Exhibition: Spies, Lies and Deception free at the Imperial War Museum
A new exhibition is taking a closer look at the world of spies and deception.
This autumn, Imperial War Museums (IWM) interrogates the role, purpose and human cost of espionage.
Spies, Lies and Deception is a free exhibition exploring the tricks, tools and elaborate plots that make up the secret world of spying and deception.
From the battlefields of the First World War to the recent Salisbury poisonings, this exhibition features over 25 of the most intriguing, inspiring and shocking stories of the last hundred years.

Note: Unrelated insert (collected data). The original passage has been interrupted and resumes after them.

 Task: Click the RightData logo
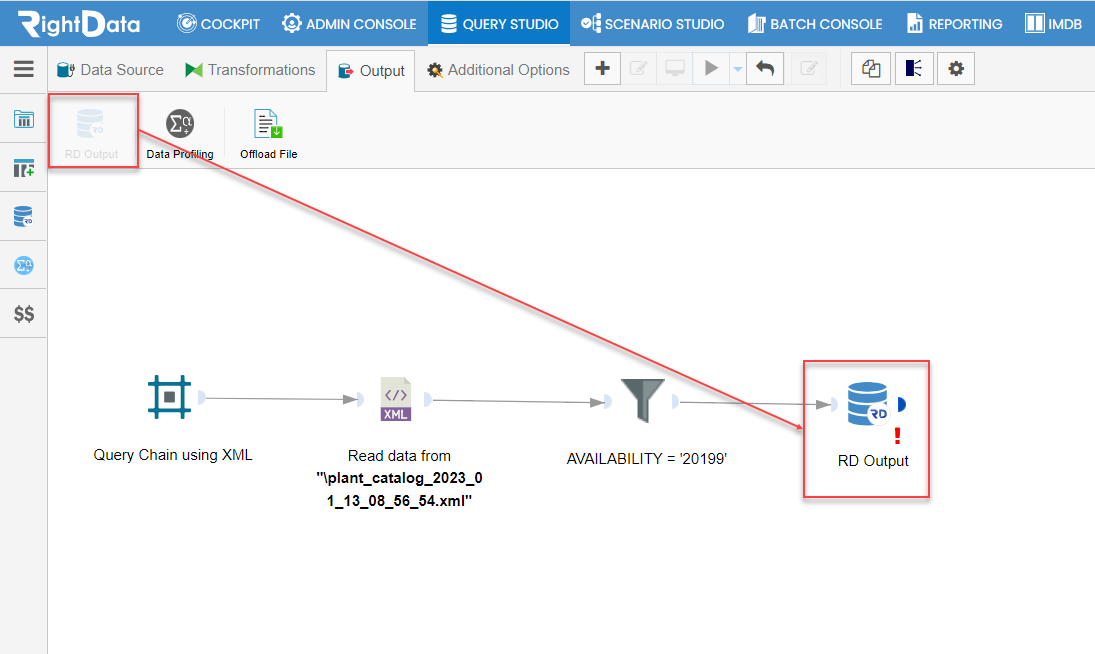coord(79,23)
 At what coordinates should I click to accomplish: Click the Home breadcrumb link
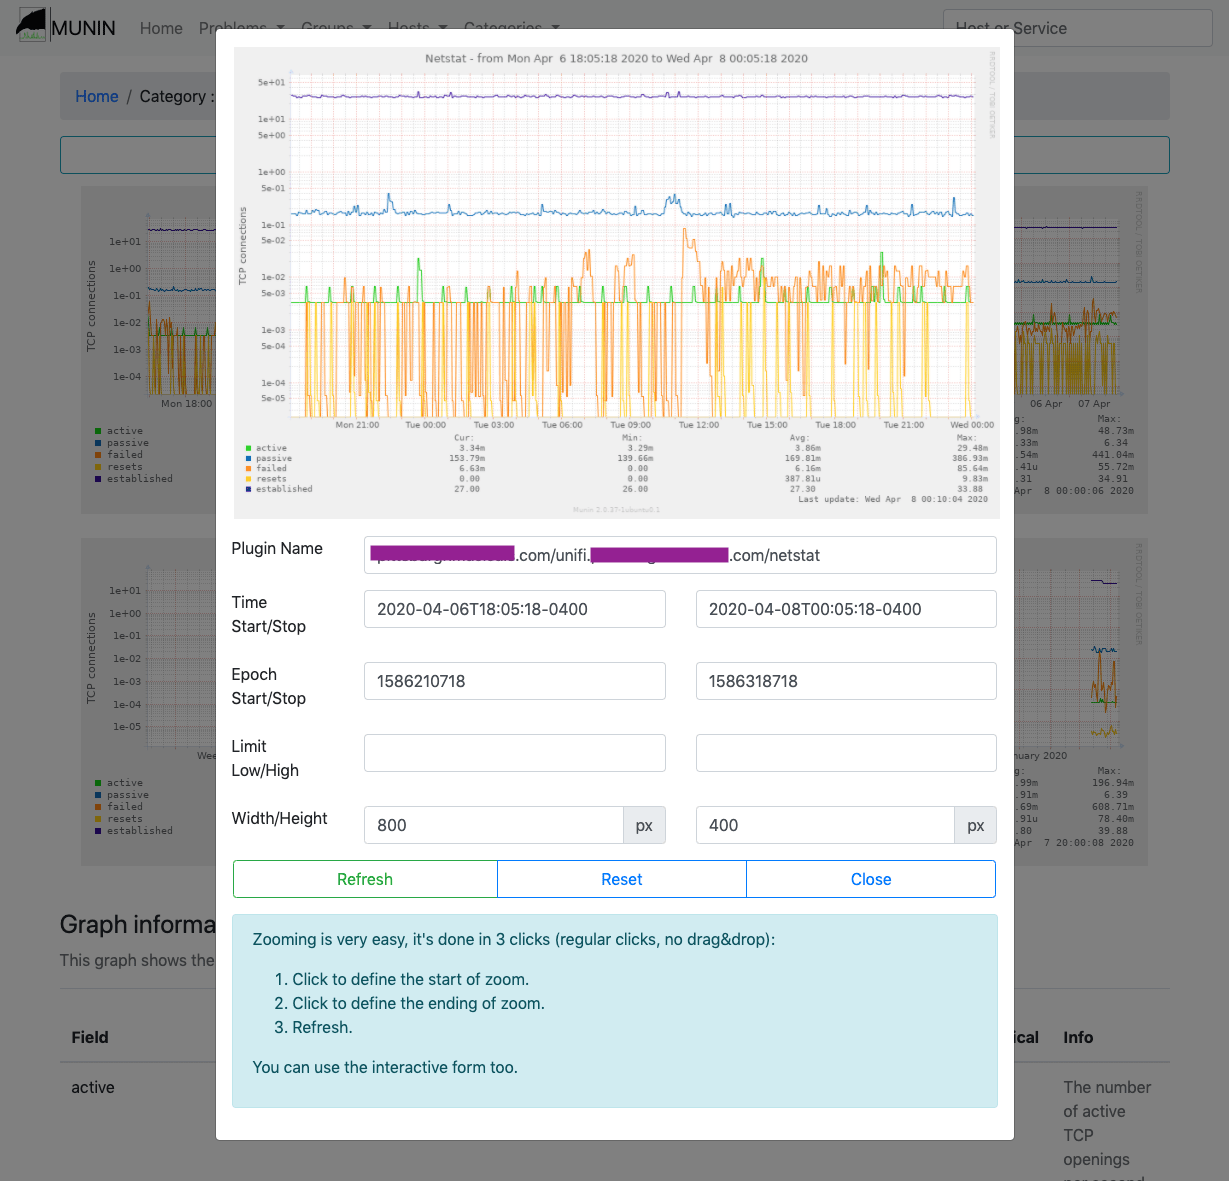click(97, 96)
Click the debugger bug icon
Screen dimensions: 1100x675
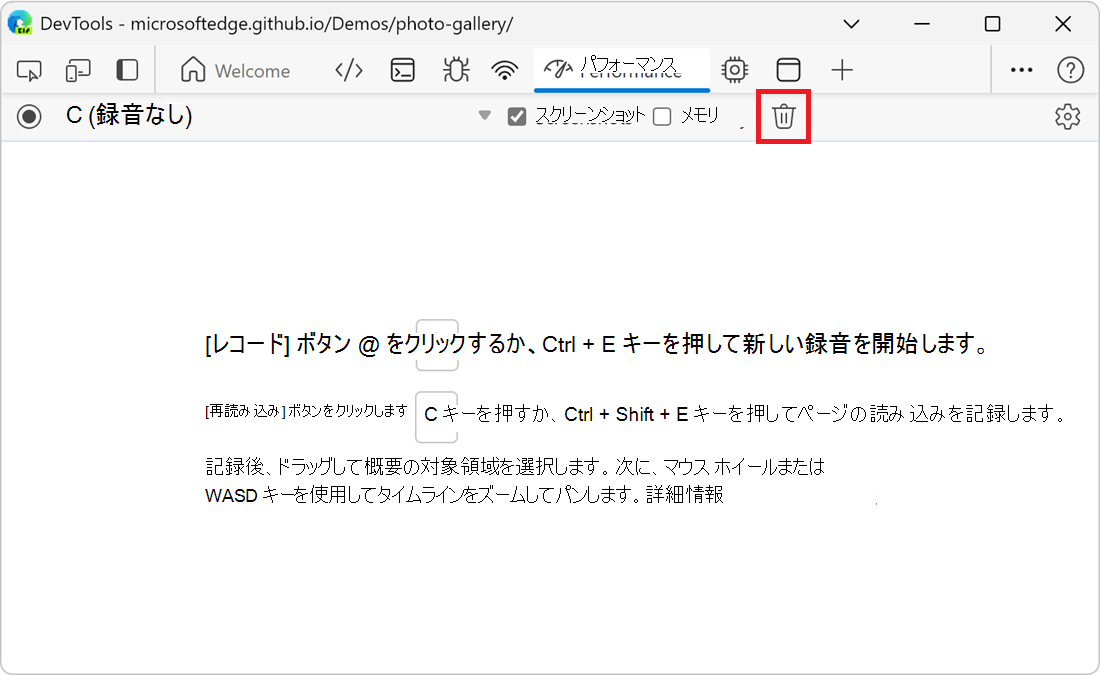coord(455,70)
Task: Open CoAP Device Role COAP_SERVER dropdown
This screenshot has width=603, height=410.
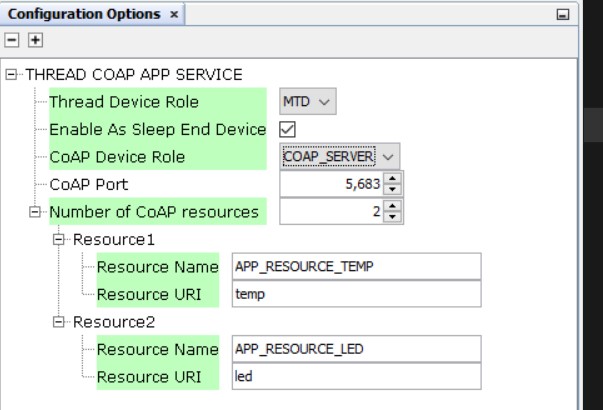Action: pyautogui.click(x=340, y=157)
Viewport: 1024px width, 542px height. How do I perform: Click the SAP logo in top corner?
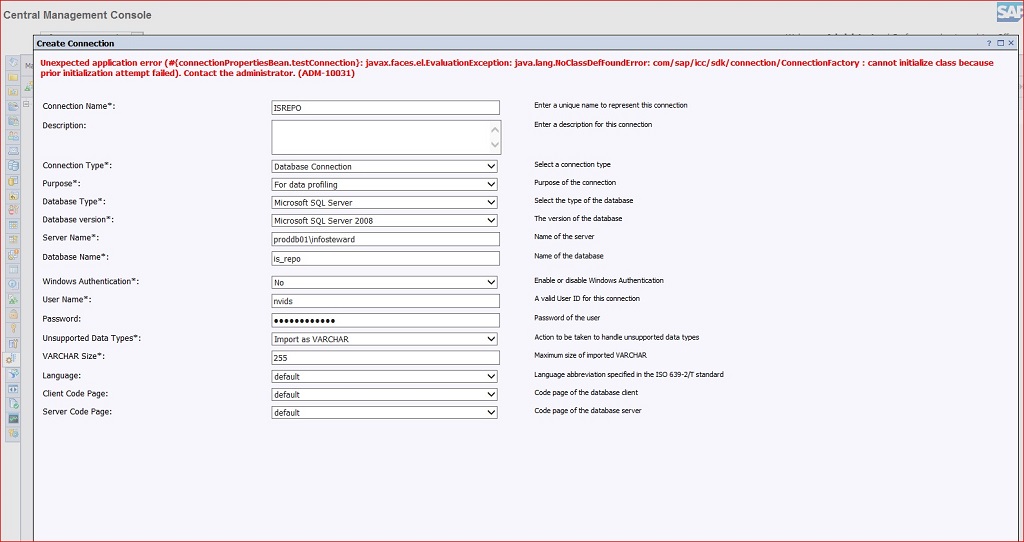pos(1007,13)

More than 150 objects, including gadgets, official documents, art and digitised film and photography, explore how these real-life stories have changed the course of conflict and the lives of the people who created them.
The exhibition includes the story of Operation Mincemeat, the Second World War plot that successfully fooled German High Command about the location of the next major Allied assault, by planting a dead body with fake military documents off the Spanish coast.
Objects from Operation Mincemeat, including mastermind Ewen Montagu’s private papers relating to the plot, along with his keepsake of a dinghy’s oar from the submarine which deposited the body off the coast of Spain, illustrate this story of trickery.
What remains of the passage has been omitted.